Currently, 26 US states produce coal, and the largest coal producing state is Wyoming.
Coal is currently the most abundant fossil fuel in United States, and if US continues to use coal in the future at the same rate as today, it should have enough coal for the next 300 years.
Coal is more cost effective compared to oil and natural gas, in average 3,5 times more cheaper than oil and natural gas.
More than 90% of US coal is used to generate electricity.
24.8% of world's coal reserves are found within the United States.
Coal currently accounts for around 45% of US electricity production.
In 2009, US total primary coal production was 1,072,752 thousand short tons.
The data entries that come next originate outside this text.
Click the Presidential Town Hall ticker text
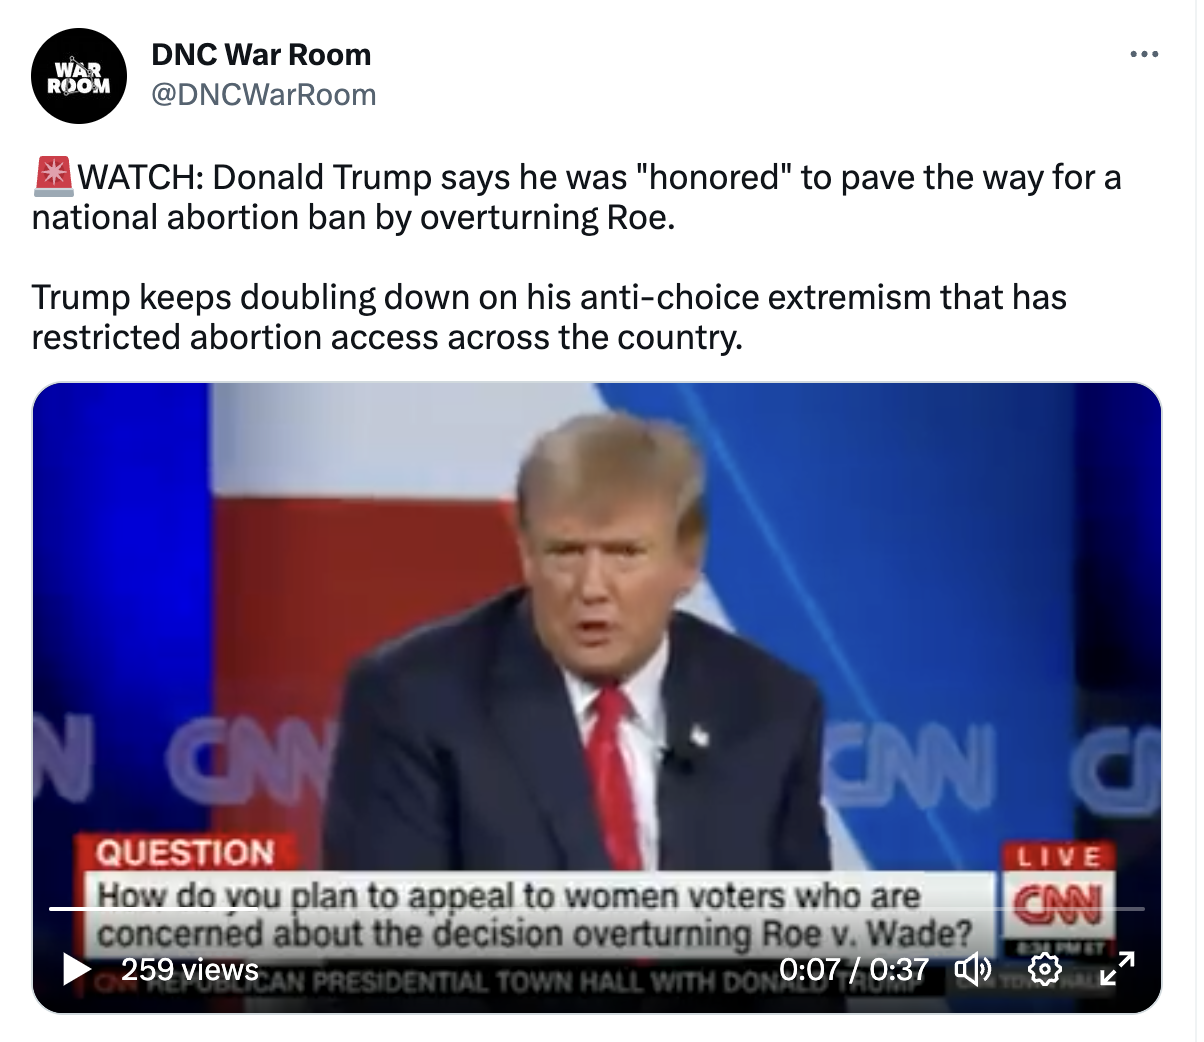1204x1042 pixels. [x=540, y=981]
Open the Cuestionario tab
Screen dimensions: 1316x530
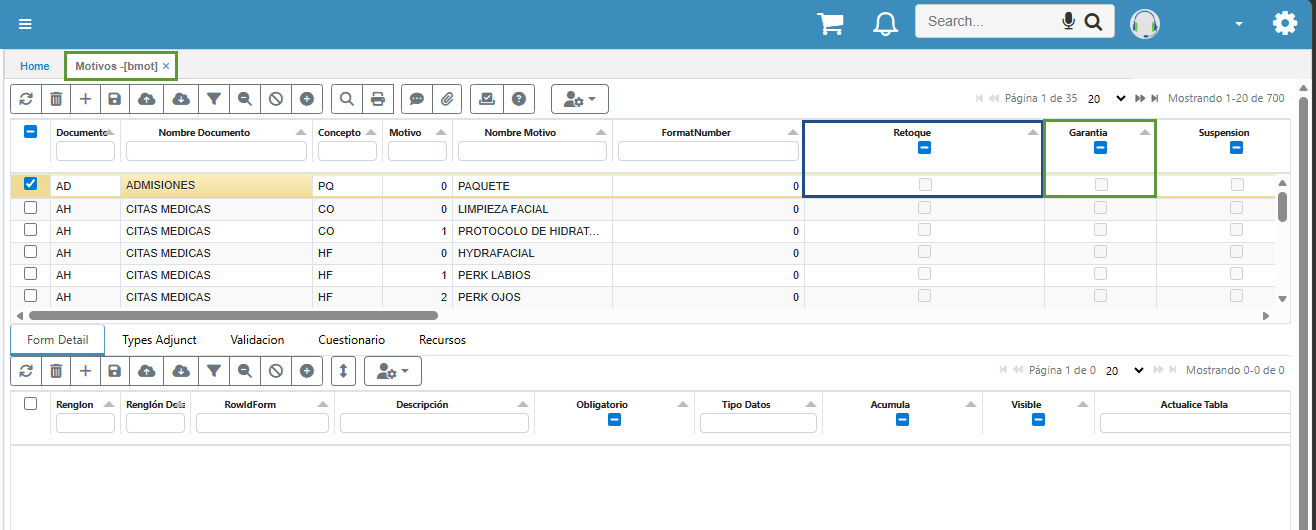tap(352, 340)
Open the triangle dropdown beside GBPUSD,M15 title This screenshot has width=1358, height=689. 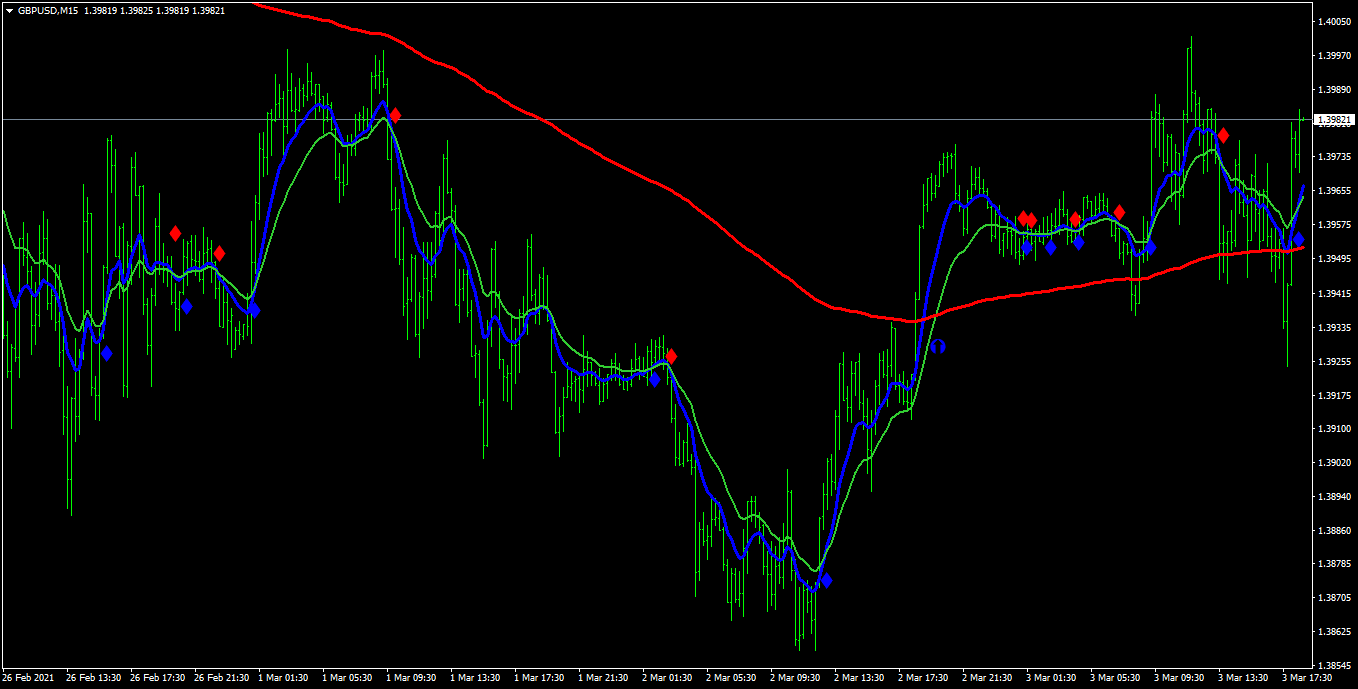point(9,10)
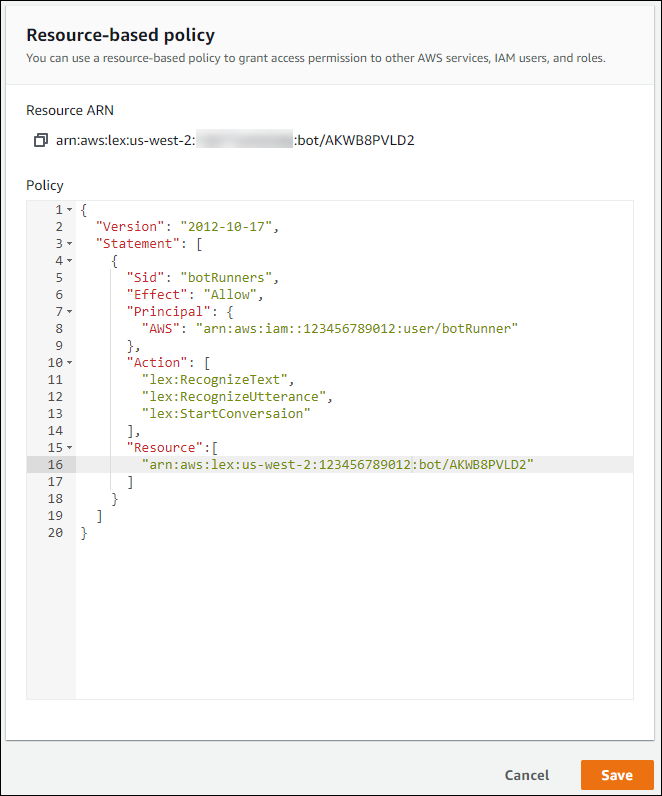Place cursor in highlighted line 16 resource ARN
The image size is (662, 796).
point(338,464)
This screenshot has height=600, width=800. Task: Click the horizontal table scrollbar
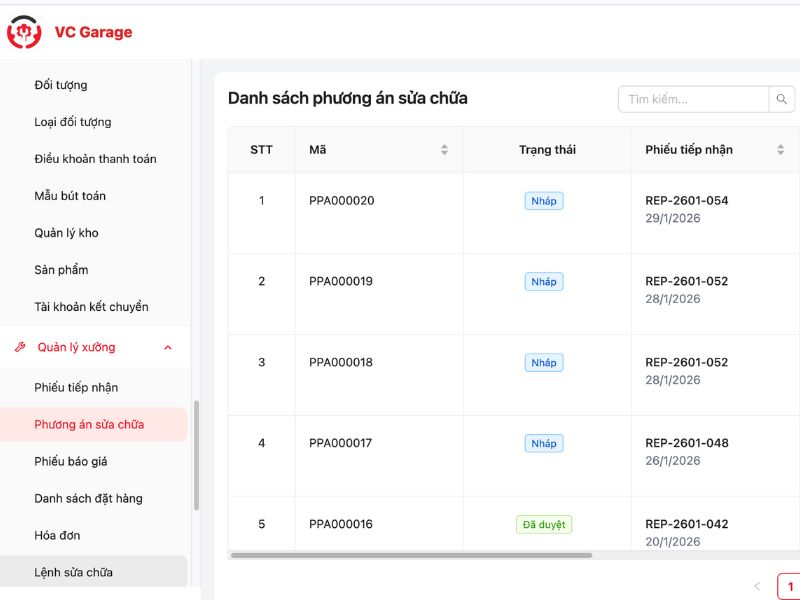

The total coal consumption in the same year was 1,000,424 thousand short tons.
In 2009 United States imported 22,639 thousand short tons of coal, significantly less than 34,208 in 2008, mostly due to the financial crisis.
In 2009, US exported 59,097 thousand short tons of coal.
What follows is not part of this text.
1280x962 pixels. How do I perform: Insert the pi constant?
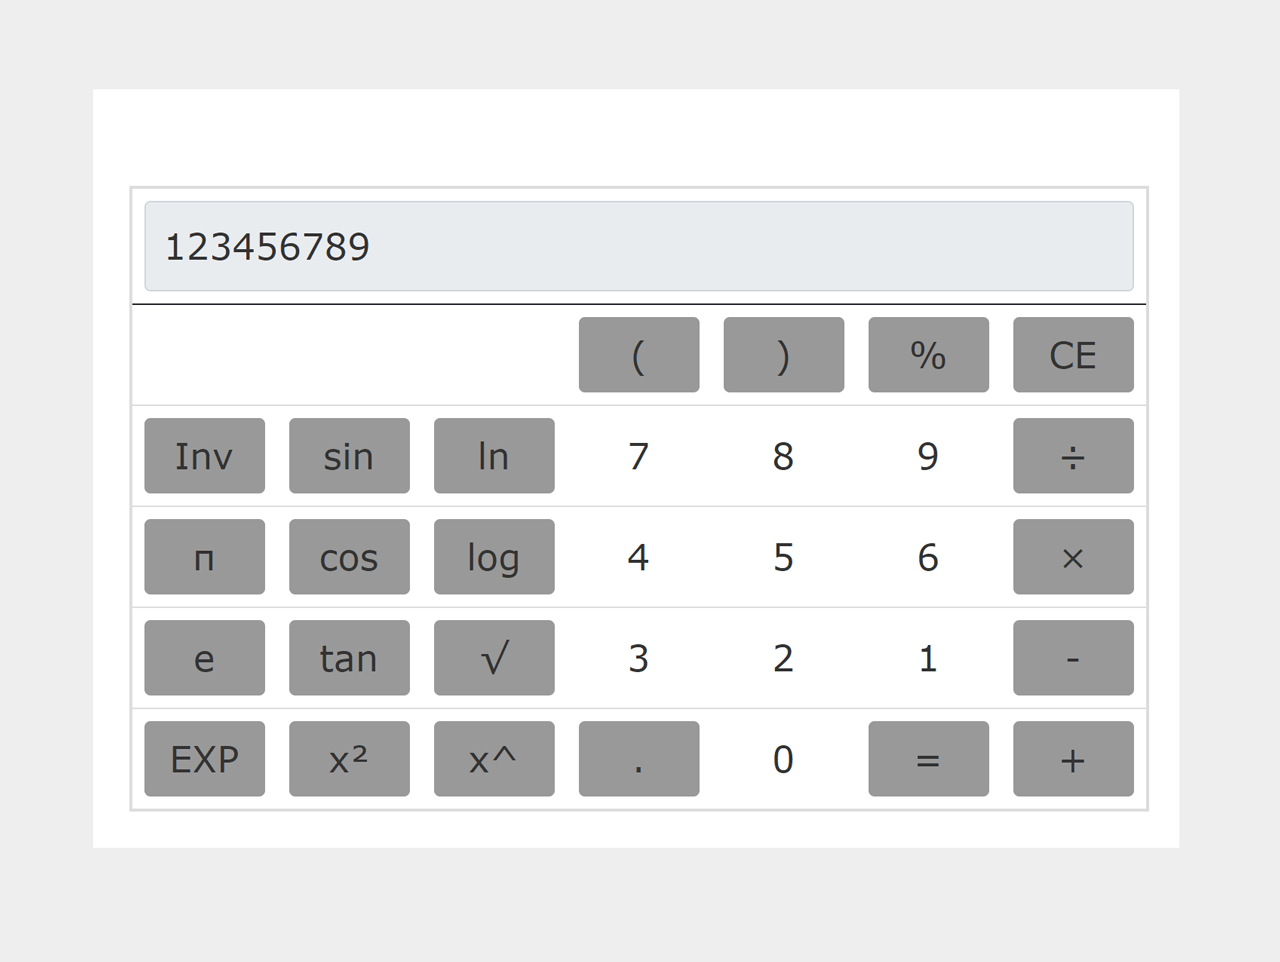click(x=204, y=557)
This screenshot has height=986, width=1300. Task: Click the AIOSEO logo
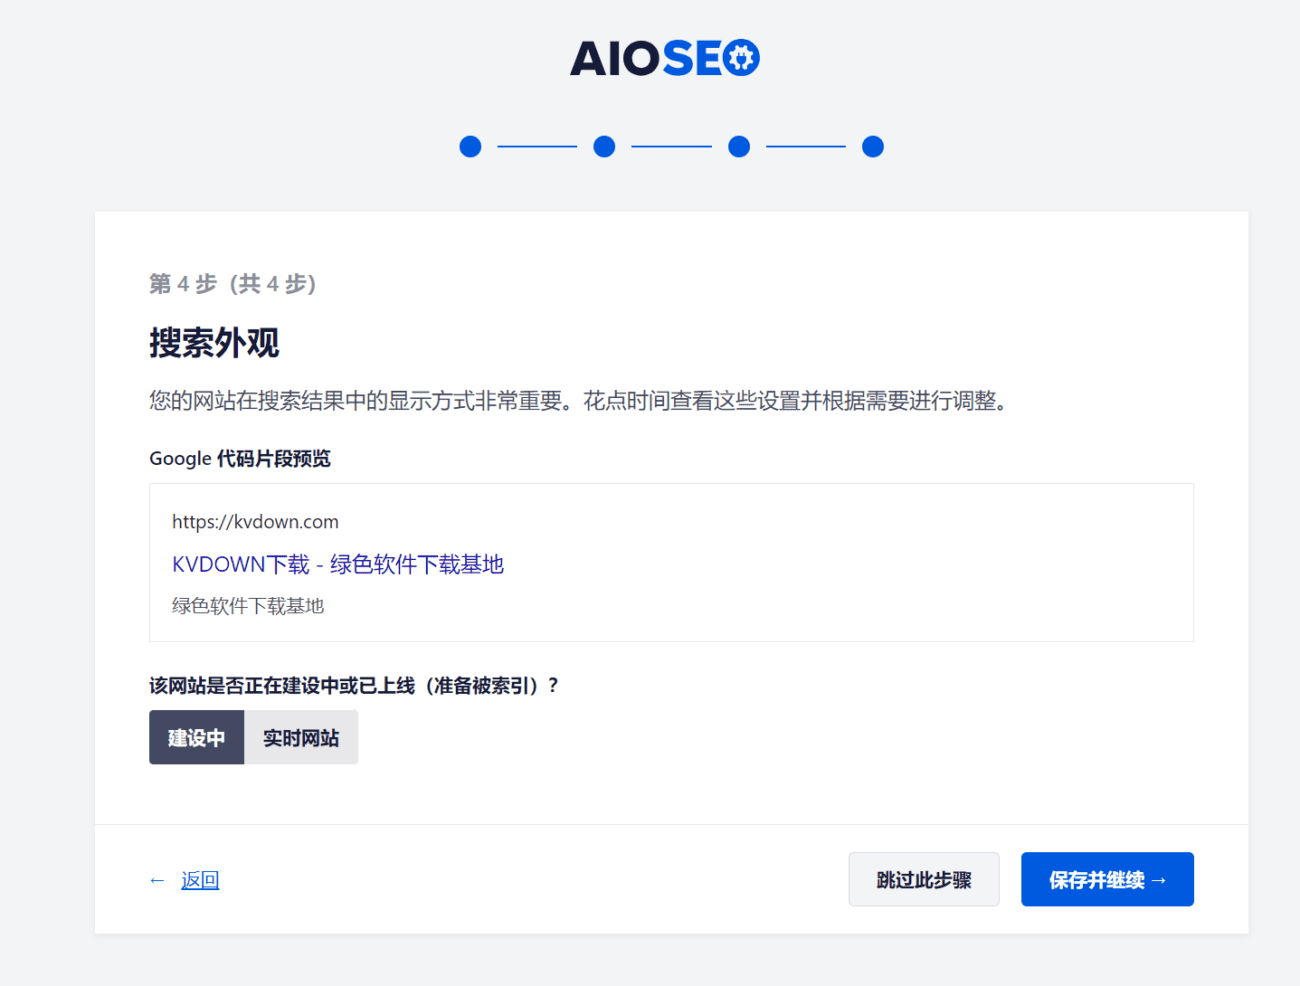click(x=663, y=58)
In 2009, the total US CO2 emissions resulted from the consumption of the coal were 2,125.168 million metric tons.
In the last 40 years, coal production in United States has increased by 71%.
In the United States, the most efficient coal power plants achieve efficiency of around 40 percent. The typical efficiency for coal power plant is 34,3%.
Coal power plants have operation and maintenance costs at approximately 0.75 cents per kilowatt hour, and a total fuel and operating costs averaging at 2.83 cents per kilowatt hour.
US currently has over 600 coal power plants.
Coal power plants are losing popularity in United States because coal is labeled as the dirtiest fuel, mostly responsible for climate change issue; this is the main reason why more than 90% of new power plants that will be built in the United States will likely be fueled by natural gas, which is a less polluting fossil fuel compared to coal.